Quesito 1 » Trascriva il passo del blocco di testo che va da "G.F. Hegel, Enciclopedia delle scienze filosofiche, Premessa" fino a "1996, p. 113." compreso.
Quesito 2 »
Risponda alle seguenti domande sul blocco di testo.
(a) Secondo il primo passo di Hegel riportato, chi afferma che la theoria è la suprema beatitudine?
(b) Quale editore ha pubblicato l'edizione delle Meditazioni Metafisiche citata?
(c) Con chi converserà il filosofo tra gli spiriti beati?

Blocco di testo »
····················
R. Cartesio, Meditazioni Metafisiche, III, 59, Rusconi, Milano 1998, pp. 216-217.

 

E per ultimo citiamo Hegel, che ci dice come la ragione, che strumentalmente utilizziamo per la nostra vita pratica, trova la sua realizzazione piena nella contemplazione dell’Idea:

Se, come dice Aristotele, la theoria è la suprema beatitudine, allora quelli che partecipano a questo godimento sanno cosa vi trovano: l’appagamento della necessità della loro natura spirituale….la partecipazione più fondamentale e profonda è tanto più solitaria entro sé e silenziosa verso l’esterno.

G.F. Hegel, Enciclopedia delle scienze filosofiche, Premessa alla 3° edizione, Rusconi, Milano 1996, p. 83.

Lo spirito, in quanto senziente ed intuente, ha per oggetto le cose sensibili; in quanto è fantasia, ha per oggetto delle immagini; in quanto volontà, dei fini ecc. In opposizione a queste forme, o semplicemente a differenza di esse, lo spirito procura l’appagamento alla propria suprema interiorità, cioè al pensiero, e guadagna il pensiero come proprio oggetto. In tal modo lo spirito perviene a se stesso nel senso più profondo: infatti il suo principio è il pensiero.

G.F. Hegel, Enciclopedia delle scienze filosofiche, § 11,  Rusconi, Milano 1996, p. 113.

 

Ognuno deve arricchire lo Spirito

Immagino che quando ci presenteremo dinnanzi a Dio, consegneremo il nostro patrimonio spirituale, cioè quegli arricchimenti dello Spirito che avremo saputo conquistare durante la vita terrena, perché questi siano messi a disposizione di tutti gli altri spiriti.

Potranno essere di varia natura: santità, conoscenza, arte, abilità, forza d’animo, virtù, coraggio e sapienza: tutto sarà accettato, purché interessante per gli altri. Infatti le cose troppo usuali non risulteranno interessanti a nessuno, nessuno chiederà di conoscere o contattare quello che già ha avuto a iosa su questa terra! “Almeno una cosa tua, una cosa diversa dal solito, non hai proprio nulla da portarci?”

E tutte queste cose andranno ad arricchire il patrimonio comune agli spiriti beati: là il filosofo converserà con Aristotele, il guerriero con Cesare o Napoleone, il mistico con san Francesco o con Mosé, il goloso incontrerà l’Artusi o Trimalcione (ma attenti, dopo centomila anni di manicaretti, se non avranno qualche altra cosa da chiedere, cominceranno ad annoiarsi, e diranno “ma che inferno è mai questo?”).
····················
Dati forniti »
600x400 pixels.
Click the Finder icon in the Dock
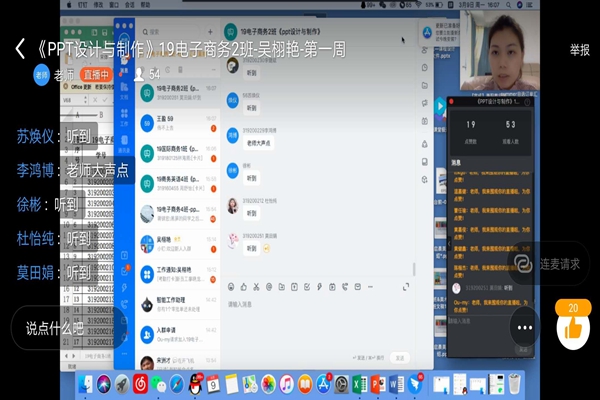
····················
Risultato 1 »
G.F. Hegel, Enciclopedia delle scienze filosofiche, Premessa alla 3° edizione, Rusconi, Milano 1996, p. 83.

Lo spirito, in quanto senziente ed intuente, ha per oggetto le cose sensibili; in quanto è fantasia, ha per oggetto delle immagini; in quanto volontà, dei fini ecc. In opposizione a queste forme, o semplicemente a differenza di esse, lo spirito procura l’appagamento alla propria suprema interiorità, cioè al pensiero, e guadagna il pensiero come proprio oggetto. In tal modo lo spirito perviene a se stesso nel senso più profondo: infatti il suo principio è il pensiero.

G.F. Hegel, Enciclopedia delle scienze filosofiche, § 11,  Rusconi, Milano 1996, p. 113.

Risultato 2 »
(a) Aristotele.
(b) Rusconi.
(c) Con Aristotele.